§ **Trecho para leitura**:
/---

A MP prevê, entre outras coisas, o pagamento de pensão mensal vitalícia no valor de um salário mínimo para crianças com microcefalia.
O Ministério da Cidadania estima que 3,1 mil crianças nasceram com a doença de janeiro de 2015 a dezembro de 2018 e são beneficiárias do Benefício de Prestação Continuada (BPC).
A proposta, contudo, requisita que se desista do processo judicial quando o assunto for o BPC para crianças com microcefalia.
“O reconhecimento da pensão especial ficará condicionado à desistência de ação judicial que tenha por objeto pedido idêntico sobre o qual versa o processo administrativo”, diz trecho da proposta.
O advogado Arthur Barreto, do Instituto Brasileiro de Direito Previdenciário (IBDP), explica que a proposta fere a Constituição Federal, que garante a apreciação do Poder Judiciário.
“O que se está dizendo é: ‘Desista do processo e não receba o passado’. Ou seja, para receber atenção especial, é preciso abrir mão de direitos. Isso não existe dentro do Estado Democrático de Direito”, defende, em conversa com o Metrópoles.
O especialista em direito previdenciário destaca ainda que, se a pessoa vai ao judiciário, é porque entendeu que houve lesão dos direitos pessoais.
“Como a pessoa foi ao judiciário em busca dos direitos, ela pode receber a pensão, ou seja, judicializou. O governo, então, está pedindo para ‘desjudicializar’. Logo, está restringindo o acesso à Justiça”, complementa.
No dia 29 de dezembro de 2019, o Metrópoles publicou uma matéria especial revelando o drama das mães que fazem de tudo para garantir o bem-estar de seus filhos diagnosticados com microcefalia após o contágio de Zika – e muitas o fazem abandonadas pelo Estado.
No Senado
O texto foi aprovado pelo plenário da Câmara dos Deputados no último dia 17. A matéria será analisada ainda pelo Senado Federal.

\---

§ **Questões a resolver**:
1 - Devolva, sem alterações, a parte da matéria sobre a pensão para crianças com microcefalia que começa em "O advogado Arthur" e termina em "do Poder Judiciário.".
2 - Retome a matéria sobre a pensão especial para crianças com microcefalia a partir do ponto em que ela termina.

§ **Dados listados**:
/---

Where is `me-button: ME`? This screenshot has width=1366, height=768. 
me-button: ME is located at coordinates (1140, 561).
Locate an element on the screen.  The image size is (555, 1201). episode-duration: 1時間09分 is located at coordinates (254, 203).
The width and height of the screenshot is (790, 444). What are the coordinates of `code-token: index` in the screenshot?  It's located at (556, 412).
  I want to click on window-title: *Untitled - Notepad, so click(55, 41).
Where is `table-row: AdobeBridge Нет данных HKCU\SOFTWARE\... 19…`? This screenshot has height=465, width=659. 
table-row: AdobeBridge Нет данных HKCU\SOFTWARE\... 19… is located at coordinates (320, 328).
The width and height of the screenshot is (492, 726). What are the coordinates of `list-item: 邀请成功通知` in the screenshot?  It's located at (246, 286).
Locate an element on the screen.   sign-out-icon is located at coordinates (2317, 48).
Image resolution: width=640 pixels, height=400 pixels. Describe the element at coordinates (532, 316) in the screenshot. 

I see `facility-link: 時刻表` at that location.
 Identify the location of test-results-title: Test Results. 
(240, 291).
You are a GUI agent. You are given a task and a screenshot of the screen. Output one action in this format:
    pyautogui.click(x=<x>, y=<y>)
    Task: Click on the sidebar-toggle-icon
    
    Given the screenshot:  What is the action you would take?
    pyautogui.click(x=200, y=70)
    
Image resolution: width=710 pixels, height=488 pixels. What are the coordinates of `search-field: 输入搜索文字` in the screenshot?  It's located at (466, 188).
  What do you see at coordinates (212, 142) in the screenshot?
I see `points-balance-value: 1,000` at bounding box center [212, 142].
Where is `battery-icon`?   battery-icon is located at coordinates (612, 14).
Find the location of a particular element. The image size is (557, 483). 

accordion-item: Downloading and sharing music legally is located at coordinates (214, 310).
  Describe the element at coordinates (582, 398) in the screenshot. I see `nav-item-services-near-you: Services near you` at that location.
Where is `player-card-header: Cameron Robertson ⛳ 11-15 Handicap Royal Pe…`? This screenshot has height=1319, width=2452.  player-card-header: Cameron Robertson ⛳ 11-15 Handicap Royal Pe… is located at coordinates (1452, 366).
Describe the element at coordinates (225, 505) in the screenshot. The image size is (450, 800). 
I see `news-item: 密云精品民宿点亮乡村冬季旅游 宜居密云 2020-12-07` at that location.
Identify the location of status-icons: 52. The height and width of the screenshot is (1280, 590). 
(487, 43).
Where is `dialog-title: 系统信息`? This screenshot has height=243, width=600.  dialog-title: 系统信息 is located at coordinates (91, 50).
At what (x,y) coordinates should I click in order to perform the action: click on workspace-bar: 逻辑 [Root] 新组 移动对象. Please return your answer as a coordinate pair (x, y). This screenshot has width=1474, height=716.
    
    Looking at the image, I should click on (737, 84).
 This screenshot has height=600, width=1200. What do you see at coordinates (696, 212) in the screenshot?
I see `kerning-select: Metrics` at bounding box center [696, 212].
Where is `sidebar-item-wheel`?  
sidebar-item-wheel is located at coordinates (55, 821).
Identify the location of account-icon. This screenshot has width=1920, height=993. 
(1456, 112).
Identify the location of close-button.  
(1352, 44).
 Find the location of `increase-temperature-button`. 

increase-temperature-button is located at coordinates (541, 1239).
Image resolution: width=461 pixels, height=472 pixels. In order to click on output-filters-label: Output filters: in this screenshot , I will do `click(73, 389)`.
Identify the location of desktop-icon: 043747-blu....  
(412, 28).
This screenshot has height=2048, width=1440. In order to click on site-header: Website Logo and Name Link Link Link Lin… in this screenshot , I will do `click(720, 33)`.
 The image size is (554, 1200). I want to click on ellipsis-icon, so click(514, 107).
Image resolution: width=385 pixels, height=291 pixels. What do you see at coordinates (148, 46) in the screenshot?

\---

§ **Respostas às tarefas**:
1 -
O advogado Arthur Barreto, do Instituto Brasileiro de Direito Previdenciário (IBDP), explica que a proposta fere a Constituição Federal, que garante a apreciação do Poder Judiciário.

2 -
O senador Izalci Lucas (PSDB-DF), relator da proposta, foi procurado pelo Metrópoles, mas não respondeu aos questionamentos da reportagem. O espaço continua aberto.
O ministro da Economia, Paulo Guedes, que assina a autoria da MP junto ao ministro da Cidadania, Osmar Terra, também foi procurado por meio de sua assessoria de imprensa. Transferiu a responsabilidade por um posicionamento para a Cidadania. A assessoria de comunicação da pasta enviou uma nota no fim da tarde desta quinta-feira (02/01/2020) com a seguinte justificativa:
“A Medida Provisória garante pensão especial vitalícia a crianças com microcefalia causada pelo vírus Zika que já recebem o Benefício de Prestação Continuada (BPC). A desistência da ação judicial tem por base o fato de que o beneficiário não pode receber o mesmo benefício duas vezes”.
Ao apresentar a proposta, Bolsonaro pediu que os deputados não alterassem a MP. “Não façam demagogia, já que não tiveram competência ou caráter para fazer melhor em governos anteriores. Caso contrário, serei obrigado a vetar essa medida, porque não posso incorrer em crime de responsabilidade”, afirmou.